▶ [SET EXERCISE]:
Please copy the listing below word for word, line by line.

▶ [DATA LINES]:
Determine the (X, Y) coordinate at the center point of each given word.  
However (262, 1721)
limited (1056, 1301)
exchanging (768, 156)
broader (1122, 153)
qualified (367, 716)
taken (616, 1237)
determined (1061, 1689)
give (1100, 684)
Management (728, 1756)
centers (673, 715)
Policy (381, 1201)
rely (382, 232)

▶ [THE RESPONSE]:
Determine the (X, Y) coordinate at the center point of each given word.  
However (262, 1721)
limited (1056, 1301)
exchanging (768, 156)
broader (1122, 153)
qualified (367, 716)
taken (616, 1237)
determined (1061, 1689)
give (1100, 684)
Management (728, 1756)
centers (673, 715)
Policy (381, 1201)
rely (382, 232)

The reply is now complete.